Salah satu topik paling panas yang gue denger adalah soal "kanibalisme layar". Katanya film kita kebanyakan, jadi saling bunuh di bioskop. Terus? Emang kenapa? Ini kan cuma kayak rebutan colokan di Starbucks. Siapa cepat dia dapat. Kalau semua orang bikin es kopi susu horor, ya jelas tumpah-tumpahan. Harusnya dibikin lucu aja, adain liga horor tiap Kamis, yang penontonnya paling dikit degradasi. Masalah kok dianggap serius.
Di tengah semua obrolan strategis tingkat dewa itu, ada satu yang kedengeran agak waras. Berita soal studionya Om Ernest Prakasa, Imajinari. Dia ngomongin soal bikin film yang creator-driven, yang penting krunya bahagia, yang kerjanya enak. Nah, ini baru masuk akal. Di saat yang lain sibuk gambar grafik pertumbuhan dan bikin proposal buat ke Prancis, dia cuma fokus bikin film yang asik bareng temen-temennya, eh malah laku keras. Vibes-nya bener.
Tapi ini bagian terbaiknya. Setelah semua diskusi penting soal menaklukkan dunia, soal ekosistem, soal Cannes dan Netflix, ada satu berita soal "Analisis Hukum Film di New Media". Intinya: undang-undang kita nggak siap sama internet. Yang mana ini adalah cara paling sopan untuk bilang: "SELAMAT, FILM ANDA SUDAH ADA DI TELEGRAM."
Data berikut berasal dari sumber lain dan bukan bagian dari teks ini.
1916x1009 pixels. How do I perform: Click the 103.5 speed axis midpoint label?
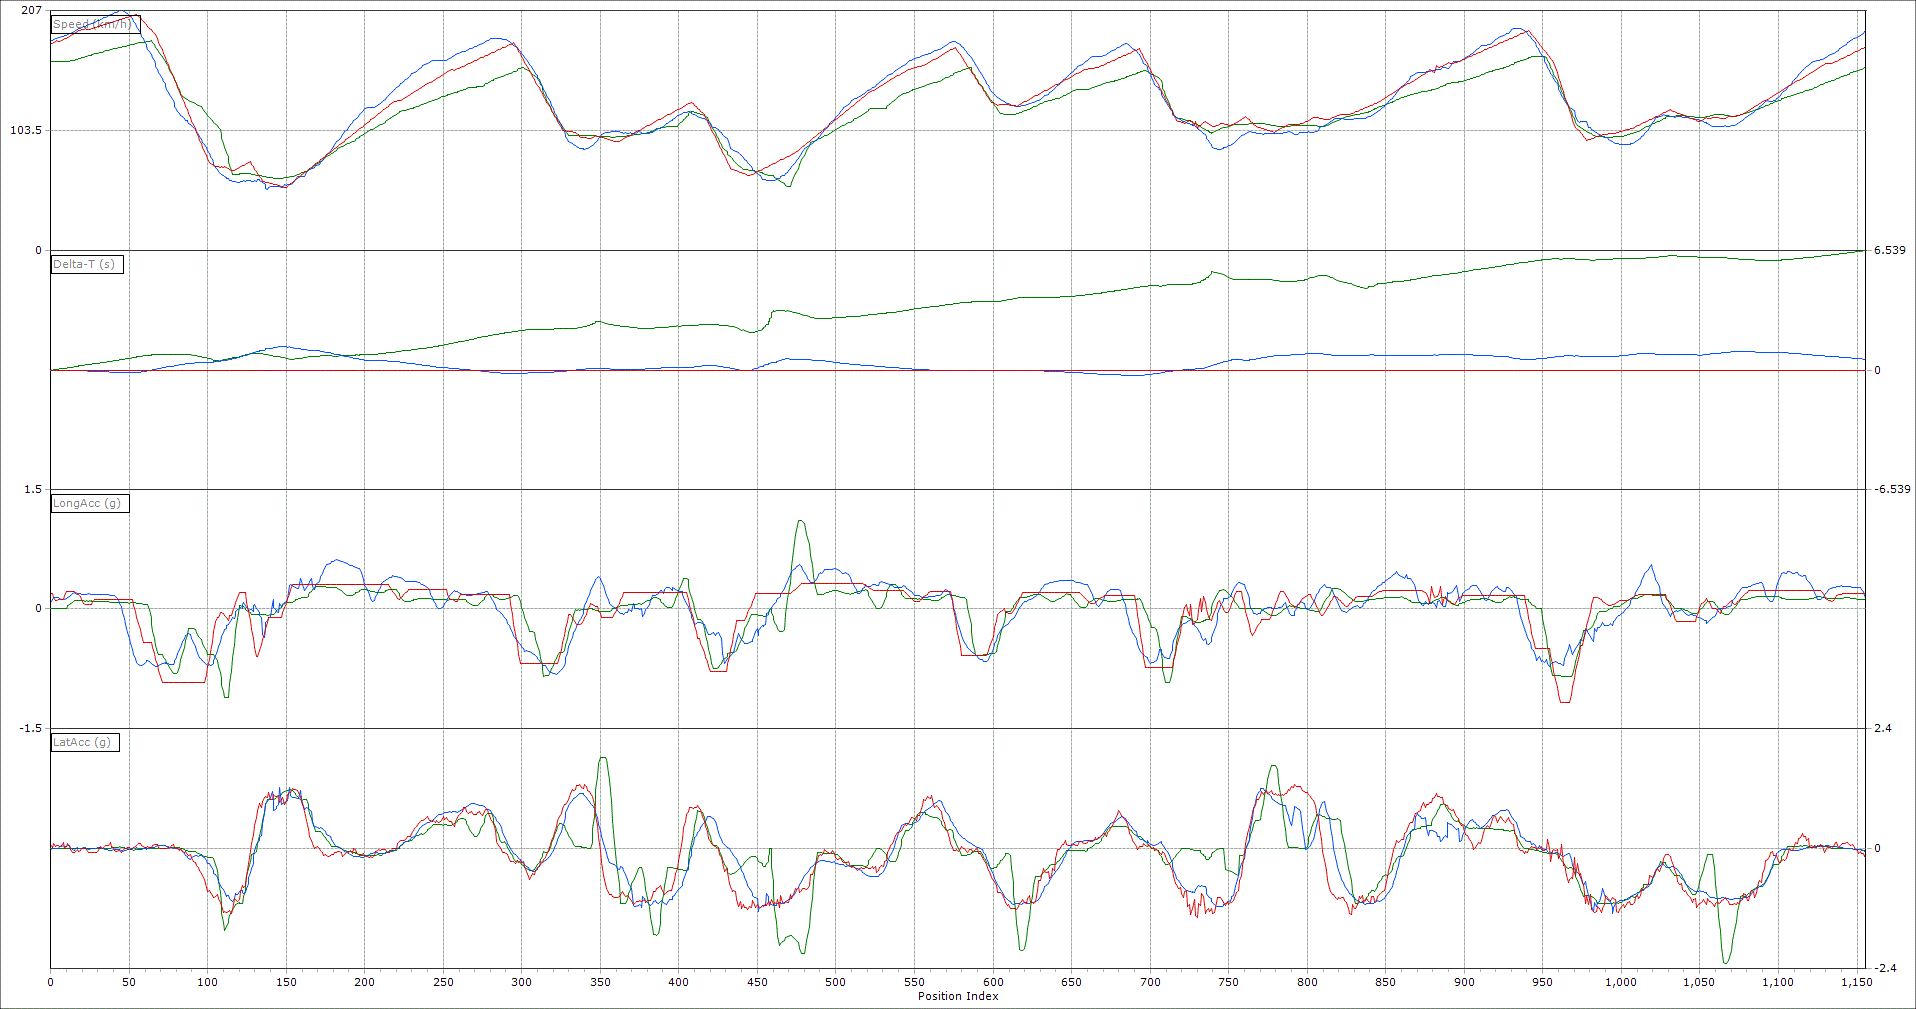[x=26, y=131]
WKWKWK. Ini komedi terbaik hari ini. Lo bisa bikin studio sekeren Imajinari, lo bisa dapet piala di Cannes, lo bisa meeting sama Presiden Prancis. Ujung-ujungnya, film lo bakal ditonton sama anak kosan lewat hape sambil makan mi instan, dari link bajakan yang di-share di grup WhatsApp.
Jadi, maaf-maaf nih bapak-bapak. Obrolan penting kalian soal masa depan bangsa itu menarik. Tapi mungkin lain kali, rapatnya sambil buka Telegram deh. Biar lebih relevan sama kenyataan.
Sekarang permisi, kentang goreng gue udah dateng. Ini lebih nyata dari semua strategi industri kalian.